Sunday, January 31, 2010

Gold And The Amex Gold Bugs Index: A Chart Check

There are those who believe that the Amex Gold Bugs Index chart can be used as a double-check of gold itself. These people tend to hew to the Dow Theory, which uses the Dow Transport Index as a double check of the primary trend as shown by the more-familiar Industrials. Both indices have to show a pattern of higher highs and higher lows before an uptrend is deemed to be valid. If one of the indices (usually the transports) fails to confirm, then the uptrend becomes iffy. More sophisticated users of the Dow Theory use the Utility Average as a further check, believing that the utilities enter a downtrend before the other two indices do. The most venerable practitioner of the Dow Theory today is Richard Russell.

Shifting back to gold and the Gold Bugs Index (HUI), these two Stockcharts.com charts show a disquieting picture. They're, in order, the one-year daily charts for gold and the HUI:




The gold chart at the top looks disquieting in and of itself, and explains why there are so many cautious gold bulls now. The HUI chart looks worse. Gold has reached its late-December low again. The HUI has sunk well below its. Not only that, but the HUI has also sunk below its low made at the beginning of November. There's already a well-established pattern of lower highs and lower lows in the lower chart.

Using a Dow-theory takeoff leads to a doleful conclusion: the downtrending HUI is anticipating a further drop in the gold price itself.

A longer-term perspective using the weekly charts adds to the disquiet.




In late 2007, both charts showed a higher-low and higher-high pattern. Just beforehand, a new short-term low on the HUI was not confirmed by the price of bullion. Starting in February of '08, the downtrend in both started. Both made lower highs in July, and (of course) lower lows followed. After the October crisis, however, gold made a higher low that was confirmed by the HUI: see the early-November lows for both. The HUI made a new '09 high in late May which was not confirmed by gold itself. However, both made higher lows in the July downswing. I note that the HUI made a slighly lower low in the beginning of November, which gold itself did not. Both made higher highs at the end of November, and both made lower highs in early January.
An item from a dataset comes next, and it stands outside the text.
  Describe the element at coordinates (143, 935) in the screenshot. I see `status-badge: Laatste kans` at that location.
This time, however, we already have a longer-term lower low in the HUI. Granted that it has yet to be confirmed by gold itself, but the longer-term perspective adds to the foreboding. As far as the gold market itself is concerned, the only reason for optimism is evident bargain-hunting buying as the price sinks. Needless to say, the strong rally in the U.S. Dollar Index does not give grounds for hope.
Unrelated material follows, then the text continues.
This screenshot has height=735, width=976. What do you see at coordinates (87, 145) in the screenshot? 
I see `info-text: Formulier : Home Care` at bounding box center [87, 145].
Finally, a pair of charts that show the daily and weekly HUI to gold ratios. That value goes up when the HUI is outpacing gold itself, and sinks when gold is outperforming the HUI. Those who believe that the HUI should show leverage with respect to gold would associate a rise in the ratio with a gold upswing, and a fall with a downswing. I should note that this belief doesn't stand up well to the '07 period.





Both charts show a deteriorating ratio of HUI to gold in recent weeks, leading to a low that hasn't been since since July. Some may argue that this downtrend means the HUI is undervalued relative to gold.
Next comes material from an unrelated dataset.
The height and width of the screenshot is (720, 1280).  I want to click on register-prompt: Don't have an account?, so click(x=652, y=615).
That's the trouble, in general, with using charts without having the fundamentals tucked away somewhere. A stock, or investment, that approaches bargain levels usually has a lousy chart pattern. Technical analysts tend to assume that a bargain-priced investment goes nowhere for a time once its bargain status becomes apparent.


Speaking of trouble: I should also point out that the above interpretation, although informative (I hope), doesn't translate all that well to a trading strategy. The very basis for the Dow-Theoryesque approach - overreaction on the upside and downside at the end of trends - clips its performance when used mechanically. Overreactions are followed by snapbacks, which a careful Dow Theorist would avoid because of lack of confirmation. A higher high has to be followed by a higher low in order to establish an uptrend. That requirement takes a real piece out of the performance, as does the opposite requirement of a lower high following a lower low. Because of those chunks, the Dow Theory tends to underperform a simple buy-and-hold strategy.

However, there is an argument for the Dow Theory despite that underperformance: people who use it not only miss out on some of the uptrend, but also miss out on some of the downtrend. During bear markets, they sleep better. When looked at in this light, the tranqilizing effect can be seen as a benefit which is paid for by underperformace. The Wikipedia article on the Dow Theory points out that a recent revisionist study has shown the Dow Theory lowers the volatility along with the return, to the point where its risk-adjusted performance beats buy-and-hold. However, this revisionism is still controversial.

The same criticism does apply to the Dow-Theoryesque schema above, if used mechanically.

Practitioners of the real Dow Theory who've come up with great calls, such as these four, have something extra: a sense of how the stock market acts when it bottoms and the guts (if watery) to apply that sense at bottom time. Call it intuitive bargain-hunting, or an intuitive flair for market turns.